AI Safety

Substrate: Formalism

A 4-tuple framework reveals hidden risks in AI deployment layers.

Deep Dive

In a new LessWrong post, researchers Vardhan and mfatt from the AI Safety Camp project MoSSAIC (part of Groundless) present a formal framework for substrates—the computational layers that sit between model architecture and hardware, influencing AI behavior in ways standard toolkits miss. The third post in a sequence, "Substrate: Formalism" builds on earlier work showing how choices like LayerNorm placement, quantization format, and memory layout affect refusal behavior, robustness, and jailbreak susceptibility.

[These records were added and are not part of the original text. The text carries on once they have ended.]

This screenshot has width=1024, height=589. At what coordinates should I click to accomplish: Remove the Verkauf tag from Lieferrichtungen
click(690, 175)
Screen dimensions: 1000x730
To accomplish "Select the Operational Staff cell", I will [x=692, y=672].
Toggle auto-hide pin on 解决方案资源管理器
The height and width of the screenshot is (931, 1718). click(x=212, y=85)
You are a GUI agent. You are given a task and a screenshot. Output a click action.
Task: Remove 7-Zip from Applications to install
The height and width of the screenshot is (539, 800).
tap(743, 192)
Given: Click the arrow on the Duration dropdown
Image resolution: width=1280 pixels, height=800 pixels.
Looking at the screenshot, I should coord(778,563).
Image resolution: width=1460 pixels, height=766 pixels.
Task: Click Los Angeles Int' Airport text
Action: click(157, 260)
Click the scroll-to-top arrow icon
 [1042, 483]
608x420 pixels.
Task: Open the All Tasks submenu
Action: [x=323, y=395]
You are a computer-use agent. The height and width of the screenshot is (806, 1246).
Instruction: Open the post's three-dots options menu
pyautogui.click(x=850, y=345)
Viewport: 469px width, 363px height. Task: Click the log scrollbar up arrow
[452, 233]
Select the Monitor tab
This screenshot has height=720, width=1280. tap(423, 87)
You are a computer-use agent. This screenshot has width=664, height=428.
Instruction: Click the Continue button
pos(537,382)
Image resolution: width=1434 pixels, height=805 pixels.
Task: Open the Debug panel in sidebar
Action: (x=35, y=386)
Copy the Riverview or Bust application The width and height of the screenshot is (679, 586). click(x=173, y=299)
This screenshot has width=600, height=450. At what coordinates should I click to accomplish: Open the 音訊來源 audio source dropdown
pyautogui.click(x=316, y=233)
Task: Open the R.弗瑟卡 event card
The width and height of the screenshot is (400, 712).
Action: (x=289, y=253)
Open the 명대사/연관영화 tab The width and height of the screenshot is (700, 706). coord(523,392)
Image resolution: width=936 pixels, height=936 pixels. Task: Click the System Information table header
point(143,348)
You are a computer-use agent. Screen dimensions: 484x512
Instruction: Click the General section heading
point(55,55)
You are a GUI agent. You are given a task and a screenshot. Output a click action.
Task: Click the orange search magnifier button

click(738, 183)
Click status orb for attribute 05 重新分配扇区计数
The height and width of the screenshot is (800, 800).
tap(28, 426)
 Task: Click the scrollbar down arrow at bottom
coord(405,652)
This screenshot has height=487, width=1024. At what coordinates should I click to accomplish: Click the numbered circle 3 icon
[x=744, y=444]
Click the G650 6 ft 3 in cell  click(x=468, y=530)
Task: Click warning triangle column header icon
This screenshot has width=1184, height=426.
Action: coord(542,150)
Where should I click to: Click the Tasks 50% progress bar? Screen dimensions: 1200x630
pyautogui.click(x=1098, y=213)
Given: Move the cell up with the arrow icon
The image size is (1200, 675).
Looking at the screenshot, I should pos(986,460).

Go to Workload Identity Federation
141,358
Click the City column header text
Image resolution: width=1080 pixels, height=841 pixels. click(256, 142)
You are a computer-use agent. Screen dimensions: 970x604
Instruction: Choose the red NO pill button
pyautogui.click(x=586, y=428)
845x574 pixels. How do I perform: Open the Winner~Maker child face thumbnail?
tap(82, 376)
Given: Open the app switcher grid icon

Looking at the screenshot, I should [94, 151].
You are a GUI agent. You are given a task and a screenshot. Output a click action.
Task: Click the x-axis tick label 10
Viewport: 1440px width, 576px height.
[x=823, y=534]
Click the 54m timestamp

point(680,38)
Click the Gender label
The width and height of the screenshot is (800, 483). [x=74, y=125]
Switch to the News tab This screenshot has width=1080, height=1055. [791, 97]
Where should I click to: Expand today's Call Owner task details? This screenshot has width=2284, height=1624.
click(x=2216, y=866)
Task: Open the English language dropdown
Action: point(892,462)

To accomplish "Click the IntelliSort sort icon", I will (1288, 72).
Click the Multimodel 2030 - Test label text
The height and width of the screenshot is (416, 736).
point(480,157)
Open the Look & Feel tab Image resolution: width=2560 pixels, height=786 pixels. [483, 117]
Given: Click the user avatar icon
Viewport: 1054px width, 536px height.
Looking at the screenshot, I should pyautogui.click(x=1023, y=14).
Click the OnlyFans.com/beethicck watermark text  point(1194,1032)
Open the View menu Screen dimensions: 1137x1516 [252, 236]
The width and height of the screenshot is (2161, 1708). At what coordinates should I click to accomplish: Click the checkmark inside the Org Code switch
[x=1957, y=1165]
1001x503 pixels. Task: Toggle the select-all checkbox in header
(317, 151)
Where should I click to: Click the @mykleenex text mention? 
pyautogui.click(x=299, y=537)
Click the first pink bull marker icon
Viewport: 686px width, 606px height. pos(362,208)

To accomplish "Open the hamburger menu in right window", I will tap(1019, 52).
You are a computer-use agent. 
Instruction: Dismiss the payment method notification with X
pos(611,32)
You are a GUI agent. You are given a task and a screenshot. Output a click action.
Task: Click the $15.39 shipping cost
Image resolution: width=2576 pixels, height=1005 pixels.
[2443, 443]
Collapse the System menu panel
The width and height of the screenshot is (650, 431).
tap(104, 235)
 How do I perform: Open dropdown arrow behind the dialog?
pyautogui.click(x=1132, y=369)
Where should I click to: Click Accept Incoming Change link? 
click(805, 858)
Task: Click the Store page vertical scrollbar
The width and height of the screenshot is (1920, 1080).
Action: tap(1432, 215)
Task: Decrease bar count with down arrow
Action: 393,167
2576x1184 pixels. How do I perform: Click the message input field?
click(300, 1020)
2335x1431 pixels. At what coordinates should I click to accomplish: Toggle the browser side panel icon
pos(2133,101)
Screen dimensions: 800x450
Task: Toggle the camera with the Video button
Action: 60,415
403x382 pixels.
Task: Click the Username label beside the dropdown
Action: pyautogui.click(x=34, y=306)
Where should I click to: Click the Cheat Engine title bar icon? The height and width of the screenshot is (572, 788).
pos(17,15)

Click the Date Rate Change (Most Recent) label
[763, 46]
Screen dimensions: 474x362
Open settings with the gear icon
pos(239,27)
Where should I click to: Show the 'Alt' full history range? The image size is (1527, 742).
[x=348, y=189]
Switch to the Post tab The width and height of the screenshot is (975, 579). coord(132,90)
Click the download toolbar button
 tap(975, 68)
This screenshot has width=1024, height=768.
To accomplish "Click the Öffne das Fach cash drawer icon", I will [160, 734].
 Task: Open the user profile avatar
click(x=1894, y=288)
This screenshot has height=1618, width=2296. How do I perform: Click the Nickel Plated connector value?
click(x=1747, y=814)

To address the lack of clean reasoning tools, the authors propose a 4-tuple definition: a language (syntactic expressions the substrate accepts), a semantics map (assigning abstract behaviors to expressions), a resource profile (time, memory, energy, precision budgets), and an observable interface (what external monitors can see). Using a banking analogy—where transferring €500 via web, phone, or cheque involves different languages, processes, and observables—they demonstrate how evaluators only see interface-dependent slices of behavior, leaving gaps exploitable by adversaries. The formalism aims to help safety researchers name and design around these gaps, enabling better comparisons of model deployments across different hardware and software stacks.

Key Points
  • Substrate formalism defines a 4-tuple: language, semantics map, resource profile, and observable interface
  • Choices like LayerNorm placement, quantization format, and DRAM topology affect refusal behavior, robustness, and jailbreaks
  • Framework enables comparing 'same' model across different deployments by naming gaps in observability

Why It Matters

Gives AI safety researchers a precise language to identify and mitigate risks hidden below the architecture level.